There is no "best" each have there good & bad points & it depends on the shoot.
Paper - cheapest per square metre, widest range of colours, should be treated as a "consumable", give a flat clean colour. If used on location you need a hard smooth floor to stopp creasing & ladies heels going through or a sheet of hardboard underneath.
Vinyl - generally the moste expensive, limited range of colours, have a sheen to the surface, relatively hard wearing compared to paper, popular with event photographers where you have a high throughput of trafffic over the background, if they get dirty a bit of kitchen cleaner normally gets the marks off.
Muslins/cloth have a texture to them, cost wise in the middle, last a while, ( still use a few Lastolite cloths that are 20+ years old), if thin can be backlit & used in front of other backgrounds.
Then there are a whole range of theatrical cloths available from companies like J D McDougall. (their Black moulton is great if you want a black black )

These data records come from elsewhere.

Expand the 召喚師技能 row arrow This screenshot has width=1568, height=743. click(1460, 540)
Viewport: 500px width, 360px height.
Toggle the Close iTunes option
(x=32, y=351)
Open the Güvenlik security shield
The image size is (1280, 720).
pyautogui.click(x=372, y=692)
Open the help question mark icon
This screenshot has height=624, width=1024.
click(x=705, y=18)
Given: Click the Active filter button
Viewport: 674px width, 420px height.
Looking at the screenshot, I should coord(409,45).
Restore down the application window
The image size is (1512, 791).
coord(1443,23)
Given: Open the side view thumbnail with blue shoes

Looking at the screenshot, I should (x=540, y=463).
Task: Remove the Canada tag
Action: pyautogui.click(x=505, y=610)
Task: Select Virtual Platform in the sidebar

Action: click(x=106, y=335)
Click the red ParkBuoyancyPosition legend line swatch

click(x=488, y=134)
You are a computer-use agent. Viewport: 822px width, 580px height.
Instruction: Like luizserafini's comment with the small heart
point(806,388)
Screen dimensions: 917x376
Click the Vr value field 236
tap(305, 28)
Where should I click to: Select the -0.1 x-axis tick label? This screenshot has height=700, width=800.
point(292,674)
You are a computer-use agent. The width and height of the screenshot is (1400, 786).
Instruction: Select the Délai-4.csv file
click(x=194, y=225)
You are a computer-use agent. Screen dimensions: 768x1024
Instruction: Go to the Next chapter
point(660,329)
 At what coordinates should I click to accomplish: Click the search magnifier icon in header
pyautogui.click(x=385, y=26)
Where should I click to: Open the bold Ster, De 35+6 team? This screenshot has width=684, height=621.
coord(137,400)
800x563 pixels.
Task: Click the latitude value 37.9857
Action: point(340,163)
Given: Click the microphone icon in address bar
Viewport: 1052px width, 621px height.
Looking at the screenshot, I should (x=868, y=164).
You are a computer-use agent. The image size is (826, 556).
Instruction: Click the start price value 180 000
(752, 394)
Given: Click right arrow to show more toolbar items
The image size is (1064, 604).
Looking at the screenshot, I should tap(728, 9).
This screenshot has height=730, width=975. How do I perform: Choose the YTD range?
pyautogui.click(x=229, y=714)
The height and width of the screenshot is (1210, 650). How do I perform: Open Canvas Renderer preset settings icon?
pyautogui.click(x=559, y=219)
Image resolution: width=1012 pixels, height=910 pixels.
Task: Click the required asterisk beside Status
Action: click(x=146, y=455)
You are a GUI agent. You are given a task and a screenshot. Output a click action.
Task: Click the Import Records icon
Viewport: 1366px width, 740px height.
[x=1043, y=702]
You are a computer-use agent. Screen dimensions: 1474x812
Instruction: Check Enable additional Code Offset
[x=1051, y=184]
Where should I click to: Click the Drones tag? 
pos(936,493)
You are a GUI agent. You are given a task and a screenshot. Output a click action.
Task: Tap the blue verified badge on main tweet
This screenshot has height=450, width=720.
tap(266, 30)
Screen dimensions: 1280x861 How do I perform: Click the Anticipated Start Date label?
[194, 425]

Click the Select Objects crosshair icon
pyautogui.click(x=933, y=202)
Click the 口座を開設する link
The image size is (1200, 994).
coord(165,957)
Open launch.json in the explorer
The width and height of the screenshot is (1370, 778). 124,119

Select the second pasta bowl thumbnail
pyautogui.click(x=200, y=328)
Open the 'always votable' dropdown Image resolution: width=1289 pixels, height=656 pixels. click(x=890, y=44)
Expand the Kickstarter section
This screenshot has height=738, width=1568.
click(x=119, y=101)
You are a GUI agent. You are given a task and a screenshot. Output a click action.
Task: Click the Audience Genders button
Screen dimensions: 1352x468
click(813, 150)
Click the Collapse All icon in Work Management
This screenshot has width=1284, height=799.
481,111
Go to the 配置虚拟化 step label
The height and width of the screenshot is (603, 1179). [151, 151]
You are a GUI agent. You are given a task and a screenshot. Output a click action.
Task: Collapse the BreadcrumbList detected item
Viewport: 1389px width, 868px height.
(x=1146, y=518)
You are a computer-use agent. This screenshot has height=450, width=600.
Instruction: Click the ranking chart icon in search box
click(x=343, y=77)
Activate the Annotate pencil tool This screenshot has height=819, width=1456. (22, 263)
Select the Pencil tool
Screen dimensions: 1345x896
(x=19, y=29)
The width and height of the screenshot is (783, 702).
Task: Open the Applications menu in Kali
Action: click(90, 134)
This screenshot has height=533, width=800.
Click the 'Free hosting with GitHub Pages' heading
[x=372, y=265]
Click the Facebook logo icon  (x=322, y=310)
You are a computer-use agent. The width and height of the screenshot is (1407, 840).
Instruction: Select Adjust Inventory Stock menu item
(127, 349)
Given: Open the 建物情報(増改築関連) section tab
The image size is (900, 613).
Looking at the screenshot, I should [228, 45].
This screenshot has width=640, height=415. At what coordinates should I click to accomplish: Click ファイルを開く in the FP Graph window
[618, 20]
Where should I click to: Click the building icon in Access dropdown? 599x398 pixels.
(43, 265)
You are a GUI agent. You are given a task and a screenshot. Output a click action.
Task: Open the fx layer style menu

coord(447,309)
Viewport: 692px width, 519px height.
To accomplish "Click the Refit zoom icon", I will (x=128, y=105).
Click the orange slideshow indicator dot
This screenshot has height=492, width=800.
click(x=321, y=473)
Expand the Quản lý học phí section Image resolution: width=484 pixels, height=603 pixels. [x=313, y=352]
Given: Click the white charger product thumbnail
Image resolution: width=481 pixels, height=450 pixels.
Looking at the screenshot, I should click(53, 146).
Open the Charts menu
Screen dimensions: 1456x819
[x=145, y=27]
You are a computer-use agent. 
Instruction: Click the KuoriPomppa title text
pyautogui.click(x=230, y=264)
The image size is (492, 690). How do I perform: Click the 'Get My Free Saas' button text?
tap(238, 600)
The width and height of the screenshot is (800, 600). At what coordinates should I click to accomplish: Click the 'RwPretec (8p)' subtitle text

Plus there is also the storage & portability aspect, a 9ft vinyl is fairly heavy & need a good solid support system, papr rolls lighter however if left permanently on support systems that don't have a central core or store badly can bow. "Fixed" widths ( papr rolls can be timmed using a wood saw eg if you want an 8ft roll, cut a foot off a 9ft one)
Cloths are easily stored, can be fixed in a vriety of ways & useful wher space is limited.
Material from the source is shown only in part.